- **WHAT TO WORK ON**: Copy out all of the records, exactly as they appear.

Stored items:
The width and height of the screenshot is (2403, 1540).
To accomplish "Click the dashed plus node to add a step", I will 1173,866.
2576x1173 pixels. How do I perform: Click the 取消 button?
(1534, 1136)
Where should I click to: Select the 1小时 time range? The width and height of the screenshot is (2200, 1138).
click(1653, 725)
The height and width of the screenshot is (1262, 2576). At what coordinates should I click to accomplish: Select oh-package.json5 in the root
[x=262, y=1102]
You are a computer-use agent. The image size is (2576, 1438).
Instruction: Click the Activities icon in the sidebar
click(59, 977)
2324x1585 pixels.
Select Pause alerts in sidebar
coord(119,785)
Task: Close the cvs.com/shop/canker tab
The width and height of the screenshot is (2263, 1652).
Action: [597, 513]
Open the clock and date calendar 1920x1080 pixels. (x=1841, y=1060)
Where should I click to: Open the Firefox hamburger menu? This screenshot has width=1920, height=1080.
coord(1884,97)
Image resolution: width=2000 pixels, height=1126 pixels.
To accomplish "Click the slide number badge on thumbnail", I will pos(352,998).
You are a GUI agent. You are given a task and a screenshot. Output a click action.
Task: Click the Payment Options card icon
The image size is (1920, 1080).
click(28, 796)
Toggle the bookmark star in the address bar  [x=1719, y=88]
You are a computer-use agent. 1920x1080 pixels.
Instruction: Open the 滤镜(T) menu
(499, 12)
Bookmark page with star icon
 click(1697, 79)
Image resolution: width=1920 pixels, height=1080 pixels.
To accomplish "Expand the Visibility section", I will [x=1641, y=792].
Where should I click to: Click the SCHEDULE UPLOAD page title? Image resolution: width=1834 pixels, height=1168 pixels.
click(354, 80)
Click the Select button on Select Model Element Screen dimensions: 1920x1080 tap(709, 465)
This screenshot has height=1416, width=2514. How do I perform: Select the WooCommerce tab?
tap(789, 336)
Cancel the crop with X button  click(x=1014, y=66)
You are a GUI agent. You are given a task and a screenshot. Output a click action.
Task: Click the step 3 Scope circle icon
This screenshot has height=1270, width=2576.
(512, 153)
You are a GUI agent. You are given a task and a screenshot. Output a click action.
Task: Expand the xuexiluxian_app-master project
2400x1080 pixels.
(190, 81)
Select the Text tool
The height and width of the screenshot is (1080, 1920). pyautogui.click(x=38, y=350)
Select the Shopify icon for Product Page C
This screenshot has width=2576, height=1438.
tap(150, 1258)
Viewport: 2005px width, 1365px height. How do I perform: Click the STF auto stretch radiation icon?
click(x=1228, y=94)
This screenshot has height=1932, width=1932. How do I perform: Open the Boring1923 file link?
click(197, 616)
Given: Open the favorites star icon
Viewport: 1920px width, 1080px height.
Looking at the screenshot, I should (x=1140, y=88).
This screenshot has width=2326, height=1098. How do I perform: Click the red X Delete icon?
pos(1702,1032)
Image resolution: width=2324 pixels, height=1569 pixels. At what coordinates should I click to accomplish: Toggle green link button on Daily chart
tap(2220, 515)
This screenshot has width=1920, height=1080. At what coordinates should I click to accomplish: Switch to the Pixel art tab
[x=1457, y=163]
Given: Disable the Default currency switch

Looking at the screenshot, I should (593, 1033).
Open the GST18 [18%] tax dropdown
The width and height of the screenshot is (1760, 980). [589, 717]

- **RESPONSE AREA**:
The width and height of the screenshot is (2403, 1540).
To accomplish "Click the dashed plus node to add a step", I will 1173,866.
2576x1173 pixels. How do I perform: Click the 取消 button?
(1534, 1136)
Where should I click to: Select the 1小时 time range? The width and height of the screenshot is (2200, 1138).
click(1653, 725)
The height and width of the screenshot is (1262, 2576). At what coordinates should I click to accomplish: Select oh-package.json5 in the root
[x=262, y=1102]
You are a computer-use agent. The image size is (2576, 1438).
Instruction: Click the Activities icon in the sidebar
click(59, 977)
2324x1585 pixels.
Select Pause alerts in sidebar
coord(119,785)
Task: Close the cvs.com/shop/canker tab
The width and height of the screenshot is (2263, 1652).
Action: [597, 513]
Open the clock and date calendar 1920x1080 pixels. (x=1841, y=1060)
Where should I click to: Open the Firefox hamburger menu? This screenshot has width=1920, height=1080.
coord(1884,97)
Image resolution: width=2000 pixels, height=1126 pixels.
To accomplish "Click the slide number badge on thumbnail", I will pos(352,998).
You are a GUI agent. You are given a task and a screenshot. Output a click action.
Task: Click the Payment Options card icon
The image size is (1920, 1080).
click(28, 796)
Toggle the bookmark star in the address bar  [x=1719, y=88]
You are a computer-use agent. 1920x1080 pixels.
Instruction: Open the 滤镜(T) menu
(499, 12)
Bookmark page with star icon
 click(1697, 79)
Image resolution: width=1920 pixels, height=1080 pixels.
To accomplish "Expand the Visibility section", I will [x=1641, y=792].
Where should I click to: Click the SCHEDULE UPLOAD page title? Image resolution: width=1834 pixels, height=1168 pixels.
click(354, 80)
Click the Select button on Select Model Element Screen dimensions: 1920x1080 tap(709, 465)
This screenshot has height=1416, width=2514. How do I perform: Select the WooCommerce tab?
tap(789, 336)
Cancel the crop with X button  click(x=1014, y=66)
You are a GUI agent. You are given a task and a screenshot. Output a click action.
Task: Click the step 3 Scope circle icon
This screenshot has height=1270, width=2576.
(512, 153)
You are a GUI agent. You are given a task and a screenshot. Output a click action.
Task: Expand the xuexiluxian_app-master project
2400x1080 pixels.
(190, 81)
Select the Text tool
The height and width of the screenshot is (1080, 1920). pyautogui.click(x=38, y=350)
Select the Shopify icon for Product Page C
This screenshot has width=2576, height=1438.
tap(150, 1258)
Viewport: 2005px width, 1365px height. How do I perform: Click the STF auto stretch radiation icon?
click(x=1228, y=94)
This screenshot has height=1932, width=1932. How do I perform: Open the Boring1923 file link?
click(197, 616)
Given: Open the favorites star icon
Viewport: 1920px width, 1080px height.
Looking at the screenshot, I should (x=1140, y=88).
This screenshot has width=2326, height=1098. How do I perform: Click the red X Delete icon?
pos(1702,1032)
Image resolution: width=2324 pixels, height=1569 pixels. At what coordinates should I click to accomplish: Toggle green link button on Daily chart
tap(2220, 515)
This screenshot has width=1920, height=1080. At what coordinates should I click to accomplish: Switch to the Pixel art tab
[x=1457, y=163]
Given: Disable the Default currency switch

Looking at the screenshot, I should (593, 1033).
Open the GST18 [18%] tax dropdown
The width and height of the screenshot is (1760, 980). [589, 717]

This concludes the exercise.